» **Tasks for this exercise**:
[a] Update the Bill McKibben profile by rewriting the stretch that begins at "Bill McKibben: Author." and stops after "in American history.", with "global warming" changed to "climate change".
[b] Go on with the Bill McKibben profile, picking up after its last sentence.

» **Text for analysis**:
Bill McKibben: Author. Educator. Environmentalist.

Bill McKibben is an American environmentalist and writer who frequently writes about global warming, alternative energy, and the risks associated with human genetic engineering. Beginning in the summer of 2006, he led the organization of the largest demonstrations against global warming in American history.

His first book, The End of Nature, was published in 1989. It is regarded as the first book for a general audience about climate change, and has been printed in more than 20 languages.

In 2007 McKibben published Deep Economy: the Wealth of Communities and the Durable Future. Bill McKibben urges us to see beyond “growth” and “more” as our primary economic ideals and to pursue prosperity in a more local direction, with cities, suburbs and regions producing more of their own food, generating more of their own energy and even creating more of their own culture and entertainment. We need to think about “deep economy” that takes human satisfaction and societal durability more seriously.

» **Entries supplied**:
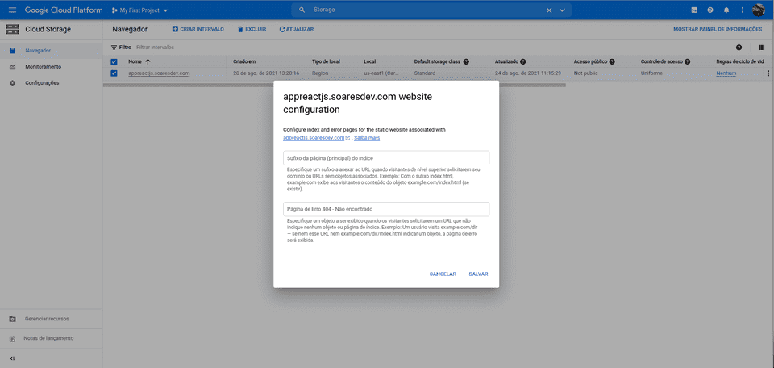
Task: Click the notifications bell icon
Action: pyautogui.click(x=726, y=10)
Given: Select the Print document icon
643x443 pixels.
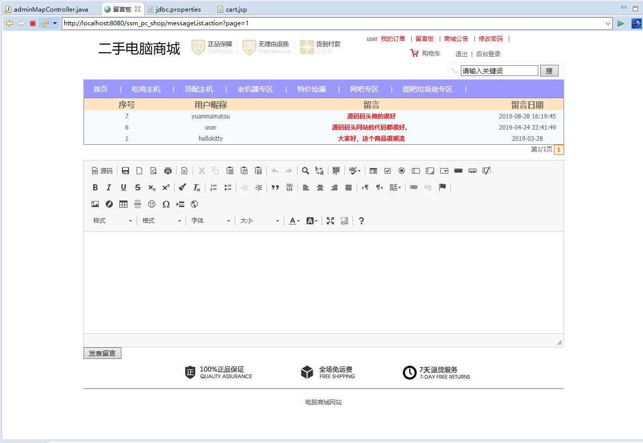Looking at the screenshot, I should (167, 171).

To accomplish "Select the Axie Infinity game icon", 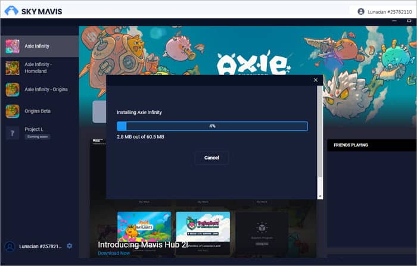I will [x=13, y=46].
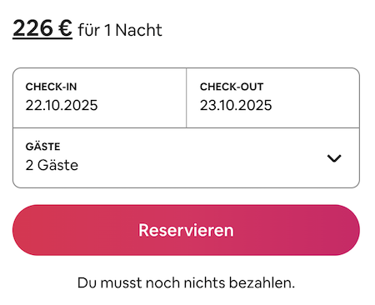The image size is (375, 305).
Task: Click the number 226 in the price
Action: [x=33, y=28]
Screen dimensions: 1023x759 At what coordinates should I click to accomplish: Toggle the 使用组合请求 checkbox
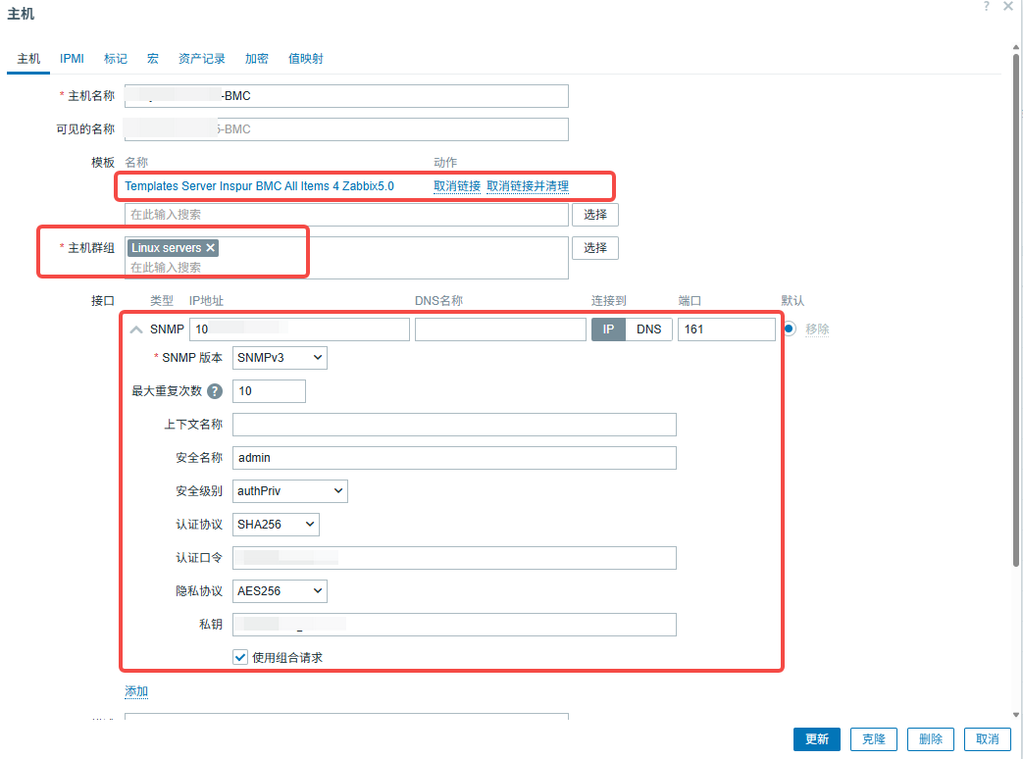tap(240, 657)
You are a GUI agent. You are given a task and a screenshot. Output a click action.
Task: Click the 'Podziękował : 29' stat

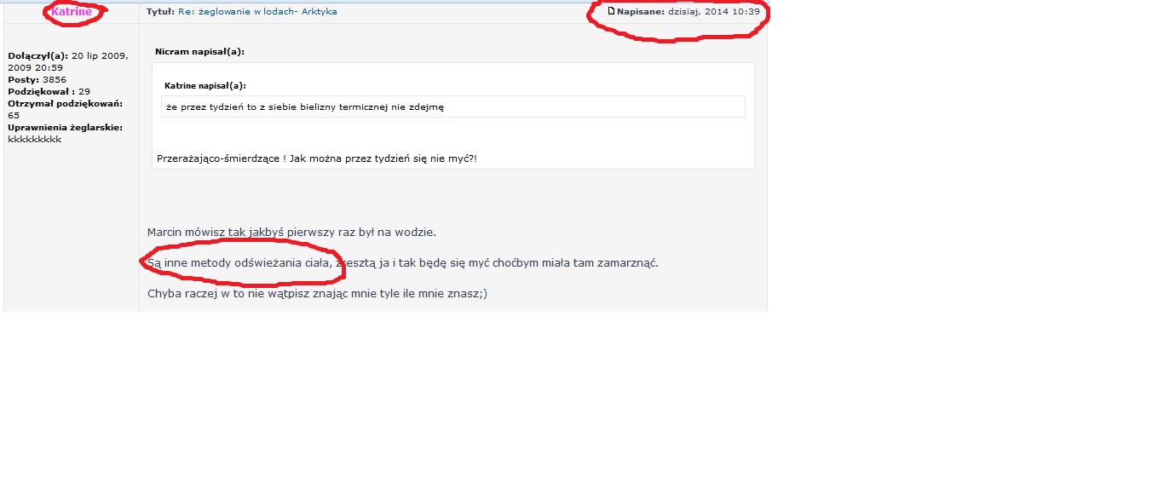[49, 91]
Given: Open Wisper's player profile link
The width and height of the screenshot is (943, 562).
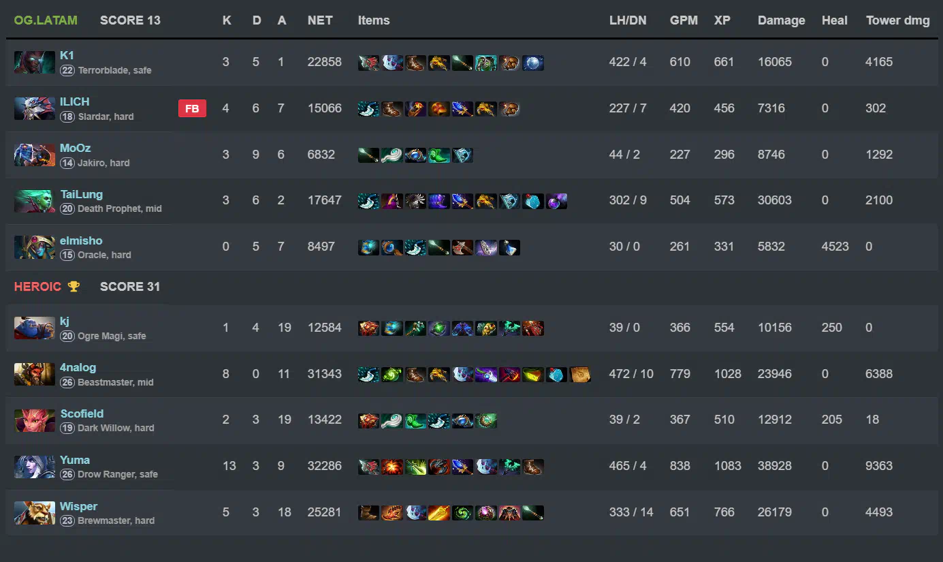Looking at the screenshot, I should 78,506.
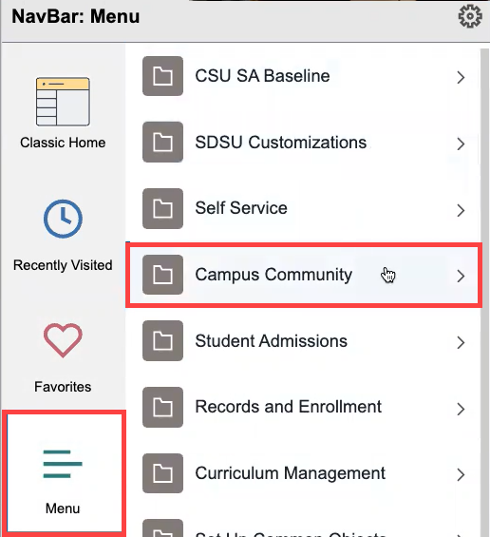Screen dimensions: 490x537
Task: Click the SDSU Customizations text label
Action: click(x=280, y=143)
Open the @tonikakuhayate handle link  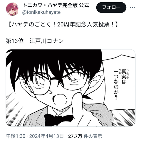[41, 12]
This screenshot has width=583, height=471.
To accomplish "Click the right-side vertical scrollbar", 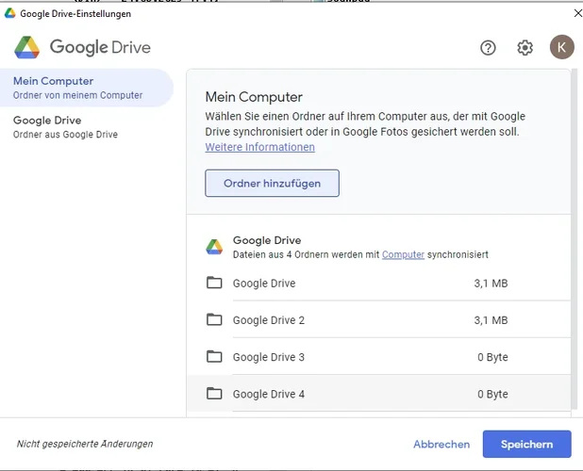I will [x=575, y=236].
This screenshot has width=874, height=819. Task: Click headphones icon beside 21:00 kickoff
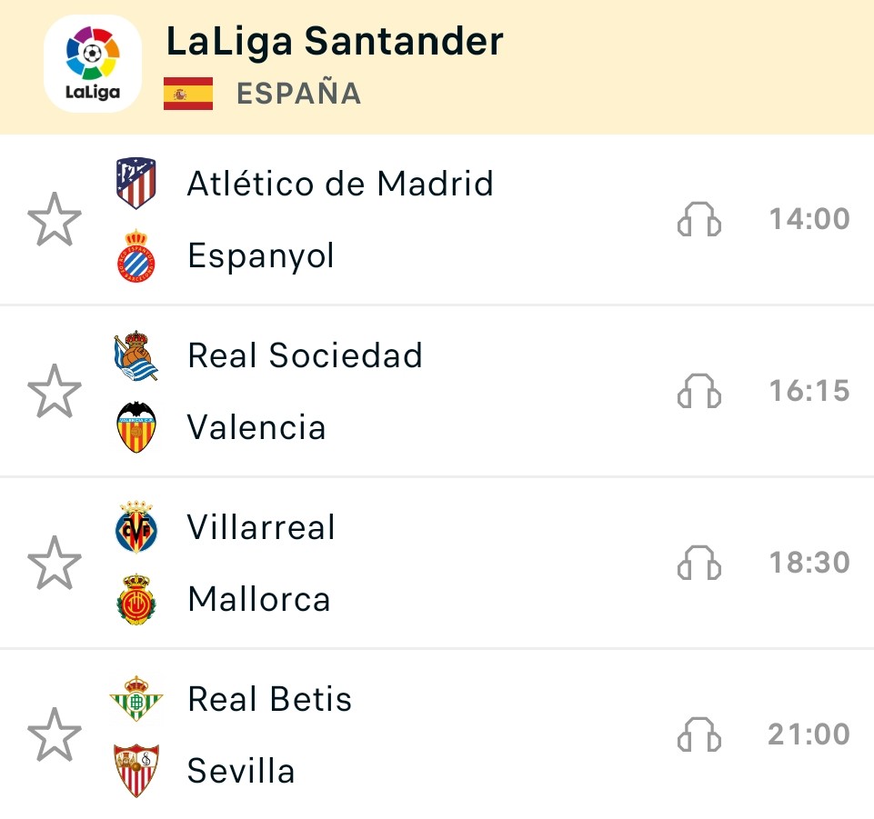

» **Task results**:
[a]
Bill McKibben: Author. Educator. Environmentalist.

Bill McKibben is an American environmentalist and writer who frequently writes about climate change, alternative energy, and the risks associated with human genetic engineering. Beginning in the summer of 2006, he led the organization of the largest demonstrations against climate change in American history.

[b]
Bill’s other books include The Age of Missing Information, Enough:Staying Human in an Engineered Age and The Bill McKibben Reader. Bill is a frequent contributor to various magazines including The New York Times, The Atlantic Monthly, Harper's, Orion Magazine, Mother Jones, The New York Review of Books, Granta, Rolling Stone, and Outside. He is also a board member and contributor to Grist Magazine.